Edit 3: I am not giving you a cookie

I really like how you made this all about you and what you think.

Yeah, well, I personally believe this topic belongs in C and not C++.

It isn't though.

Edit 3: I am not giving you a cookie

I'm not sure what you mean, but if you don't want me to post in thread's in which you've posted, message received. I'd rather you not do anything to me rather than have you do something and think that means I owe you a favor. Dick.

Originally Posted by whiteflags

I'm not sure what you mean, but if you don't want me to post in thread's in which you've posted, message received. I'd rather you not do anything to me rather than have you do something and think that means I owe you a favor. Dick.

I'm not sure where you got that idea ("but if you don't want me to post in thread's in which you've posted"). Why would I not want you to post in threads in which I've posted? That's crazy.

I don't expect any favours.

If you really want a cookie I'll bake you one, though. Here, have it.

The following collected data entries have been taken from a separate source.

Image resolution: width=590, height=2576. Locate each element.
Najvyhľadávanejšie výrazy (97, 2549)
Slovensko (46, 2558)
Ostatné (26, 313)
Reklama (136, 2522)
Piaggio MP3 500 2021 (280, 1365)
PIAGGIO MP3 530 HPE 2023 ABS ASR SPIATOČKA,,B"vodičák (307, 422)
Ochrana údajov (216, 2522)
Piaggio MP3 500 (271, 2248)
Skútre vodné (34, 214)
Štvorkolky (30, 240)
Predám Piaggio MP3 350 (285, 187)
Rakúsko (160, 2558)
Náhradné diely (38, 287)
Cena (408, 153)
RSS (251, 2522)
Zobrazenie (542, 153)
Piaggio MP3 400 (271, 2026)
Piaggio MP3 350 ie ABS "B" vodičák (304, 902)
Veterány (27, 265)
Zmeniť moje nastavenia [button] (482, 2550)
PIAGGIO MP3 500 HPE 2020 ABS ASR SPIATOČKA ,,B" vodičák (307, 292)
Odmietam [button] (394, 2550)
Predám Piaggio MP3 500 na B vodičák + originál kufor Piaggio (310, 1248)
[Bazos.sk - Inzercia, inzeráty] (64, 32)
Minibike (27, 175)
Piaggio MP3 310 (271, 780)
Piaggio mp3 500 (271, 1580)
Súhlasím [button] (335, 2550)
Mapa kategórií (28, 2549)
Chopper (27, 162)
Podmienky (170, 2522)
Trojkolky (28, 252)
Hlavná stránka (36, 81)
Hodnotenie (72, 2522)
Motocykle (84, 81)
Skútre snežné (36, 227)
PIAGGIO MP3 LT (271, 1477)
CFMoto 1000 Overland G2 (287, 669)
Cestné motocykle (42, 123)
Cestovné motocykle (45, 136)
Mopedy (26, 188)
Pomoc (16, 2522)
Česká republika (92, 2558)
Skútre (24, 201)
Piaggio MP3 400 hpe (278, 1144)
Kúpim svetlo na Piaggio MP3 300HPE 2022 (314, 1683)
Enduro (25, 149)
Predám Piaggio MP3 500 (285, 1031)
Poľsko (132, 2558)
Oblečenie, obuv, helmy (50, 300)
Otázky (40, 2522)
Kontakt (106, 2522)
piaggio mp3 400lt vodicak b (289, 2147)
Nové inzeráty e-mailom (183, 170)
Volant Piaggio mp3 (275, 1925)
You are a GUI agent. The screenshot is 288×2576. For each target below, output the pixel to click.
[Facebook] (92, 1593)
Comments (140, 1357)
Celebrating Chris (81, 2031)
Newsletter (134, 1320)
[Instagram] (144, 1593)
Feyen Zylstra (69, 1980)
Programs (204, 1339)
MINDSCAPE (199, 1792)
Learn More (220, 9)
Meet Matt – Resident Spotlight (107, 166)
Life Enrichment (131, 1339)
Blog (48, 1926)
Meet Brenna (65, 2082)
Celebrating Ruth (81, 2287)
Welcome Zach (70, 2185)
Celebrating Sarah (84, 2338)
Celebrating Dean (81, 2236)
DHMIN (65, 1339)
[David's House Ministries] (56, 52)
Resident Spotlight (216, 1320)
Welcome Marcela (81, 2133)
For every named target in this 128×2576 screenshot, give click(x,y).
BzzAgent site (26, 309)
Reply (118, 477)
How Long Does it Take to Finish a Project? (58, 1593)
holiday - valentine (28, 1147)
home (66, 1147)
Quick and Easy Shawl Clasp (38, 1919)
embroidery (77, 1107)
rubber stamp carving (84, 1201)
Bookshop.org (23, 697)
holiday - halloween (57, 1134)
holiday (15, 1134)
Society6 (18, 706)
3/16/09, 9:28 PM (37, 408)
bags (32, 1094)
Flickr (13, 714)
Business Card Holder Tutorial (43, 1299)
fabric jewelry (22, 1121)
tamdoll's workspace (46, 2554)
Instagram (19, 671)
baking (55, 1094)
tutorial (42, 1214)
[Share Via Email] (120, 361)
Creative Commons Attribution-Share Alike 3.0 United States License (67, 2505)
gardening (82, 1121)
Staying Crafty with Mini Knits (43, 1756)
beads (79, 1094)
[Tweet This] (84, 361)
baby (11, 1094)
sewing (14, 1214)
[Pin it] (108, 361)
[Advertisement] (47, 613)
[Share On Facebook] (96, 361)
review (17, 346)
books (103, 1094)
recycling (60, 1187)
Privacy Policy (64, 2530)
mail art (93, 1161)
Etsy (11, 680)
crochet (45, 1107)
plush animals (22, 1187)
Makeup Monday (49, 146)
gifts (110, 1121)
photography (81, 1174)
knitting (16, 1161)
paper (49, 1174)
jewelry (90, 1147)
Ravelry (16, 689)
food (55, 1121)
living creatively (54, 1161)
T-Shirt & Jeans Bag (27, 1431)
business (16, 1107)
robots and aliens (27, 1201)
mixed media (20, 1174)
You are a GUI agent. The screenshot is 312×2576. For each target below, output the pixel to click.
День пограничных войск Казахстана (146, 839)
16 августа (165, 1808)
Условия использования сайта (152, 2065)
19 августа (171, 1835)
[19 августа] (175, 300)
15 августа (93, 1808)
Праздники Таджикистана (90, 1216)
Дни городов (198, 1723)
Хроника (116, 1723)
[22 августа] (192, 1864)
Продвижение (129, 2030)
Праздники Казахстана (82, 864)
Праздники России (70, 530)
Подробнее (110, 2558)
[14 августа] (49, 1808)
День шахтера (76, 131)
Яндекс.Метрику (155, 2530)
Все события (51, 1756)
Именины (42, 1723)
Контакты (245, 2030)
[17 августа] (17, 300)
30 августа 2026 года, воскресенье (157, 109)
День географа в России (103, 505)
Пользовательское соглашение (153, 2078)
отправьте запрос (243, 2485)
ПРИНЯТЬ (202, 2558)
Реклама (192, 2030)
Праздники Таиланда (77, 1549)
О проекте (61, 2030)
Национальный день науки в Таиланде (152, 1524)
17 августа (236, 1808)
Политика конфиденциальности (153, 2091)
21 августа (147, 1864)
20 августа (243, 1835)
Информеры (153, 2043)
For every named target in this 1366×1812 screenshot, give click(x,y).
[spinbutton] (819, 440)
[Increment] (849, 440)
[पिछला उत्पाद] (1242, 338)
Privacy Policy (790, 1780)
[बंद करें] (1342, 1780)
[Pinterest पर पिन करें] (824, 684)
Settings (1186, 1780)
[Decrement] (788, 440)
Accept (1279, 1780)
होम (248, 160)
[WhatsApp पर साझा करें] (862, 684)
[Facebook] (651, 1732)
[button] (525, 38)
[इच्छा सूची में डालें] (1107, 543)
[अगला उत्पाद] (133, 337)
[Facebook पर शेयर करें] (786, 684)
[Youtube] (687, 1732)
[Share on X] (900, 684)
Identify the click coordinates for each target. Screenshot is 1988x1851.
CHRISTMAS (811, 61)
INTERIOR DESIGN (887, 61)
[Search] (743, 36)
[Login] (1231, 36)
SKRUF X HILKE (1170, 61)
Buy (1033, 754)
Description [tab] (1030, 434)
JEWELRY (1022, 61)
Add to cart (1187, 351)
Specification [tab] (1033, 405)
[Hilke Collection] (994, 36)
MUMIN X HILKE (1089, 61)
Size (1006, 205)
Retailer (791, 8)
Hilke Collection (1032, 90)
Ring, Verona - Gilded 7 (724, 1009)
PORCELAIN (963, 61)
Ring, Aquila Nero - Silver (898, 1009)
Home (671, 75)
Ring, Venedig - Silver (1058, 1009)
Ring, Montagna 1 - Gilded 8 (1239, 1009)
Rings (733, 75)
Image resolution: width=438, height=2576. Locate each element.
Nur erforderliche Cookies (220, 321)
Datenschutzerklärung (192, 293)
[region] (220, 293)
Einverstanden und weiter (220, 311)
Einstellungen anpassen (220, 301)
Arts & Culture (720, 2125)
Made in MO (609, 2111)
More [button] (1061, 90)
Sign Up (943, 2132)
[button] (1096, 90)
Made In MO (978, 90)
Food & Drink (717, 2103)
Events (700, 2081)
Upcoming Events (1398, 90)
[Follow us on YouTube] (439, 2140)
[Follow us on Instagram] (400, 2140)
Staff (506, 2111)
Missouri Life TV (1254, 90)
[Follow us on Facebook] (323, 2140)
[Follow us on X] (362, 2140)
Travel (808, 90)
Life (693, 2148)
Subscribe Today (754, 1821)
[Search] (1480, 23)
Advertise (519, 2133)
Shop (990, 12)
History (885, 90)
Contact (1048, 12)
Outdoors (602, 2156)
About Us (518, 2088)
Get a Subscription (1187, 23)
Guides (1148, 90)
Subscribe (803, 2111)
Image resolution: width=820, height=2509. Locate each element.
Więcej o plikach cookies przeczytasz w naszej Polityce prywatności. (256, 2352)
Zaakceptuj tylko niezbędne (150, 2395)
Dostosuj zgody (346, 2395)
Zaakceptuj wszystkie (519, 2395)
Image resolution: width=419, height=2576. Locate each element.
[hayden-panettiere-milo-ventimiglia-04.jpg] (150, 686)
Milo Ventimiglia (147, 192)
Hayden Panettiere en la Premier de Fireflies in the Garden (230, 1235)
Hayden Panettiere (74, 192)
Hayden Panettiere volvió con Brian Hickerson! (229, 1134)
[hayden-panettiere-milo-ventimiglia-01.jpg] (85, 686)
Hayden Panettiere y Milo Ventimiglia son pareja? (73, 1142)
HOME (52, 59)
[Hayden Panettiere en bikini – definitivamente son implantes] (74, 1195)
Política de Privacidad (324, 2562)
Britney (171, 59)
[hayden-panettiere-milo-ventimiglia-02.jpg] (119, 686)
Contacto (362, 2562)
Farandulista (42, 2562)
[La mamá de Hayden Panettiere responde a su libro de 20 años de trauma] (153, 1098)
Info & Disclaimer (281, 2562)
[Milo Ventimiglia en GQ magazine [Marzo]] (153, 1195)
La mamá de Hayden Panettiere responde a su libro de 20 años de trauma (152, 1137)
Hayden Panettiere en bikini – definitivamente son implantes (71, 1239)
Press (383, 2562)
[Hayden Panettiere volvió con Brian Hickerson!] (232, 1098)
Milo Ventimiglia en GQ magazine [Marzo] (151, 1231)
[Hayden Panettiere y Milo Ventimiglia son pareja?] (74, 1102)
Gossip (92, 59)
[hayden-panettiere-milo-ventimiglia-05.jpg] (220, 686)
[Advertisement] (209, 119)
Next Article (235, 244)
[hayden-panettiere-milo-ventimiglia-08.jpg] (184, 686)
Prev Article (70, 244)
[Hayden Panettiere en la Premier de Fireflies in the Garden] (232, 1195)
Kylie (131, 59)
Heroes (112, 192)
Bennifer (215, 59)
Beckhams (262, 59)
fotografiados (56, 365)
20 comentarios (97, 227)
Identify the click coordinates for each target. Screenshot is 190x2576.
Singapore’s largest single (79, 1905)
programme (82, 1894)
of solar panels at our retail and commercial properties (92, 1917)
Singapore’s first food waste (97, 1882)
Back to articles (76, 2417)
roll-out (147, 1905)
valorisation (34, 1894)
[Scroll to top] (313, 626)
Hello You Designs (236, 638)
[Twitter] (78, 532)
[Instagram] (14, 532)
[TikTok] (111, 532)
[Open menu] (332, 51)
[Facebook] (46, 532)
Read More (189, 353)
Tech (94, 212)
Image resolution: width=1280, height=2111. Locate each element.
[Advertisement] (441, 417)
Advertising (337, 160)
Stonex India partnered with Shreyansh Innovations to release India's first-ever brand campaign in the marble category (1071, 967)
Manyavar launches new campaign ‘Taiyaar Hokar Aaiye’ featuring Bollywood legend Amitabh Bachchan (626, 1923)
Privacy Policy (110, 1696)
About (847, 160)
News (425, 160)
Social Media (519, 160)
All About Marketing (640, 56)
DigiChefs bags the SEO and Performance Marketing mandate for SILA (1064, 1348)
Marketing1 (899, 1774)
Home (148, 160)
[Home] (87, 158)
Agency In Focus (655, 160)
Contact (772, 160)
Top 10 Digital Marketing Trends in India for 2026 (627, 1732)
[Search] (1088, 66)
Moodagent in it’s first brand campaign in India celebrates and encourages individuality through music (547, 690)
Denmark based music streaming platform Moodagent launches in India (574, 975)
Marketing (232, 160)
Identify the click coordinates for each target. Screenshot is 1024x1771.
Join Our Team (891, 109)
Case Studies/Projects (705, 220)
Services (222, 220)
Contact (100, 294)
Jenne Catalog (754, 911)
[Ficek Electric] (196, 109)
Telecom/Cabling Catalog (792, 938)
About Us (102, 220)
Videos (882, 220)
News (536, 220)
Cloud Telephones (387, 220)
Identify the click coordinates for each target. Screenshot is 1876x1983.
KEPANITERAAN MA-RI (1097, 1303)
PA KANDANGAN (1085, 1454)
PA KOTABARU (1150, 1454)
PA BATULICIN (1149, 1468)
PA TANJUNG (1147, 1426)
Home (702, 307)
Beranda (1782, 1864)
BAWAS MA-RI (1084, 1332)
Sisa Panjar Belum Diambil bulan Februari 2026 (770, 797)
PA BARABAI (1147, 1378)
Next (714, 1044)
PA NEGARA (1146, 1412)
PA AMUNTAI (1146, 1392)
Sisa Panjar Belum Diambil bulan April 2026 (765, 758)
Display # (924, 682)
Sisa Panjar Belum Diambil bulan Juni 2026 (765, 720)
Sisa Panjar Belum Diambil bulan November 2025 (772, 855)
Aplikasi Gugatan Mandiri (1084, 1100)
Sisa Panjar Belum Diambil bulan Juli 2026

P.S. My name is Hodor, not Richard.

Edit: I really have no idea why you think I dislike you or have some kind of grudge, or something. I assure you that that's not the case. *confused*

This animosity you have towards me seems to be related to a PM a sent you regarding an answer you posted here. I am happy for that conversation to be made public. The only reason I sent it via PM was because I thought that, perhaps, you just weren't thinking clearly that day (because all your other posts and post history seemed to indicate that you are very knowledgeable). I sent it via PM because I thought you'd made a simple mistake and it was not worth posting publicly. In hindsight I should have just mentioned it in the thread. (Edit: because I'm a nice guy and didn't want to contradict what seemed like an innocent lapse in public. That is the last time I will take that approach, for sure).